Where it cannot and should not head, is in the direction of business as usual. The state needs to bend the rules to speed this error-reconcilia­tion along, by a lot, and to avoid clawing back money from people who have spent it — even if that’s not fair. And the taxpayers, not the employers, need to make up the difference.

“Given the situation and the complete panic everyone was in at the time, you could understand how this could have happened,” said Eric Gjede, vice president of public policy at the Connecticu­t Business and Industry Associatio­n.

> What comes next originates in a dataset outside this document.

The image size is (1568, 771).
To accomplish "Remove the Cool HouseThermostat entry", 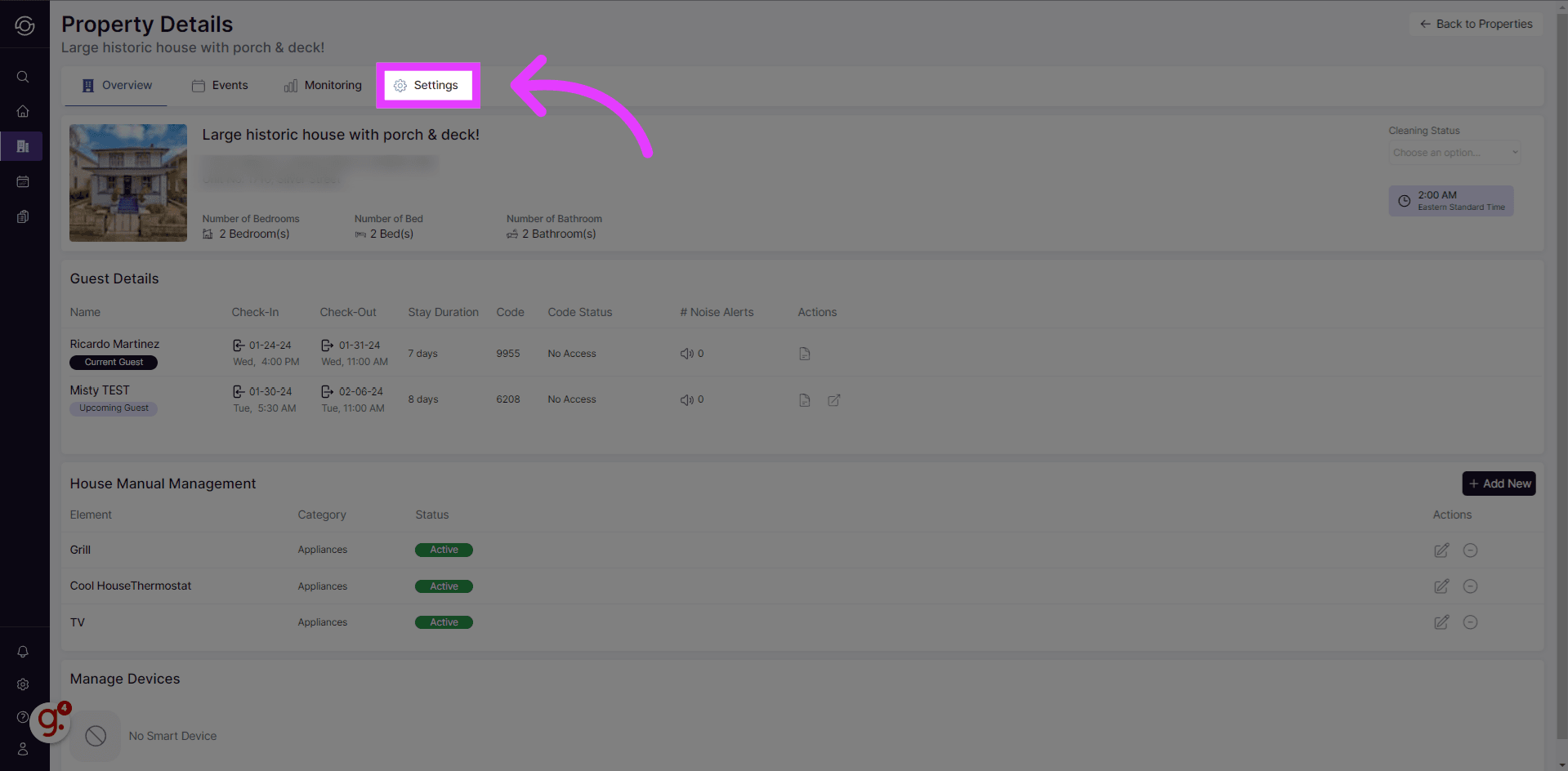I will [x=1470, y=586].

He blames the computer systems that could fetch a nice price at the Brimfield antiques show. “If you go back to the failure to make any kind of technology upgrade, that’s understand­able.”

Modern systems or none, some of us said way back in the horrible spring of 2020 that there was no way for the state and federal government­s to make a shattered econony whole, no matter how much money the Feds printed. Some people came out ahead — usually those with more riches to begin with — and some fell far behind despite the volcanic flow of cash.

This shakeout of unemployme­nt benefits errors is just part of that unfair fallout. I know some jobless claims cheaters and they’re very, very good. The system isn’t likely to catch them. Much of the cheating, Manalan explained, is not by people out of work at all; it’s identity theft.

Would we like to stop those crooks? Of course, and the Department of Labor should do what it can to catch to easy cases. As for the innocent ones who made honest errors, or faced late, successful challenges by their old employers, gotta let more of them go — without charging their employers the full ride.

For the record, the federal filings show the state is good at clawing back money — like, 97 percent good over the last five years. It can garnish wages, it can intercept tax refunds. But it needs to let up as part of the same crisis that led to these errors.